More recent work has complicated this picture. Skinnider (2024) demonstrated that invalid SMILES generation actually benefits chemical language models. Invalid strings tend to be low-likelihood samples from the model’s probability distribution. Filtering them out is equivalent to removing the model’s least confident predictions, acting as implicit quality control. Meanwhile, enforcing absolute validity (as SELFIES does) can introduce systematic structural biases that impair distribution learning. This reframes SMILES’ non-robustness as potentially advantageous in certain ML contexts.

Tokenization Challenges

Converting SMILES strings into token sequences for neural models is non-trivial. The two baseline approaches illustrate the problem using chloramphenicol (O=C(NC([C@@H](O)c1ccc([N+](=O)[O-])cc1)CO)C(Cl)Cl):

import re

smiles = "O=C(NC([C@@H](O)c1ccc([N+](=O)[O-])cc1)CO)C(Cl)Cl"

# Character-level: splits every character individually
char_tokens = list(smiles)
# ['O', '=', 'C', '(', 'N', 'C', '(', '[', 'C', '@', '@', 'H', ']',
#  '(', 'O', ')', 'c', '1', 'c', 'c', 'c', '(', '[', 'N', '+', ']',
#  '(', '=', 'O', ')', '[', 'O', '-', ']', ')', 'c', 'c', '1', ')',
#  'C', 'O', ')', 'C', '(', 'C', 'l', ')', 'C', 'l']
# -> 49 tokens

# Atom-level: regex groups brackets, two-char elements, and bond symbols
atom_pattern = (
    r"(\[[^\]]+\]|Br?|Cl?|N|O|S|P|F|I|"
    r"b|c|n|o|s|p|\(|\)|\.|=|#|-|\+|"
    r"\\|\/|:|~|@|\?|>>?|\*|%[0-9]{2}|[0-9])"
)
atom_tokens = re.findall(atom_pattern, smiles)
# ['O', '=', 'C', '(', 'N', 'C', '(', '[C@@H]', '(', 'O', ')', 'c',
#  '1', 'c', 'c', 'c', '(', '[N+]', '(', '=', 'O', ')', '[O-]', ')',
#  'c', 'c', '1', ')', 'C', 'O', ')', 'C', '(', 'Cl', ')', 'Cl']
# -> 36 tokens

Character-level tokenization splits Cl (chlorine) into C + l, making the chlorine indistinguishable from carbon. It also fragments [C@@H] (a chiral carbon) into six meaningless tokens: [, C, @, @, H, ]. Atom-level tokenization preserves these as single tokens but still produces long sequences (~40 tokens per molecule on average in ChEMBL).

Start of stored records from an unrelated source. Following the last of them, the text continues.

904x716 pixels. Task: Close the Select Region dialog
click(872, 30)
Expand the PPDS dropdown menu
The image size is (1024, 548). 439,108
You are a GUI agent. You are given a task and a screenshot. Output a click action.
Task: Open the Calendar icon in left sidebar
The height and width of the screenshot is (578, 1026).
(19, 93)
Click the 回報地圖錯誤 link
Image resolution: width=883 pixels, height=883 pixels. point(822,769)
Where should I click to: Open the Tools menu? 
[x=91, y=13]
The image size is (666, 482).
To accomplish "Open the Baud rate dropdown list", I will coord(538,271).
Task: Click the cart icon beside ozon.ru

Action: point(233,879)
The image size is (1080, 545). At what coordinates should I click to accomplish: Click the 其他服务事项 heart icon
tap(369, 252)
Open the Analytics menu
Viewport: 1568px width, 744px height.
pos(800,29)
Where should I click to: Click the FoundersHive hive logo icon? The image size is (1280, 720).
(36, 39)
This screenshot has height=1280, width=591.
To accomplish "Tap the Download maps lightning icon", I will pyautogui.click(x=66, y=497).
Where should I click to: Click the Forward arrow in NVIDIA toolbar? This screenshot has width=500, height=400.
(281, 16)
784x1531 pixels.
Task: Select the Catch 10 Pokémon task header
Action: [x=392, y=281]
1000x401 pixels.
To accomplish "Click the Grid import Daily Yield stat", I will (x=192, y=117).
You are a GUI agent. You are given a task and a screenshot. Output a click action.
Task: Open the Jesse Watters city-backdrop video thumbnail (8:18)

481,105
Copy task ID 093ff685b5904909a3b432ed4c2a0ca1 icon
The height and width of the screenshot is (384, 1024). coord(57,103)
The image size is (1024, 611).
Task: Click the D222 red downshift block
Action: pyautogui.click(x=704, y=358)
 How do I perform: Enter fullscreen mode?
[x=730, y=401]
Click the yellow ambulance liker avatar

Several chemistry-aware tokenizers go further:

  • SMILES Pair Encoding (SPE) adapts byte pair encoding to learn high-frequency SMILES substrings from large chemical datasets, compressing average sequence length from ~40 to ~6 tokens while preserving chemically meaningful substructures.
  • Atom Pair Encoding (APE) preserves atomic identity during subword merging, preventing chemically meaningless token splits.
  • Atom-in-SMILES (AIS) encodes each atom’s local chemical environment into the token itself (e.g., distinguishing a carbonyl carbon from a methyl carbon), reducing token degeneration and improving translation accuracy.
  • Smirk achieves full OpenSMILES coverage with only 165 tokens by decomposing bracketed atoms into glyphs.

SMILES-Based Foundation Models

SMILES serves as the primary input format for molecular encoder models, including SMILES-BERT, SMILES-Transformer, BARTSmiles, SMI-TED, and MolBERT. These models learn molecular representations from large SMILES corpora through pre-training objectives like masked language modeling.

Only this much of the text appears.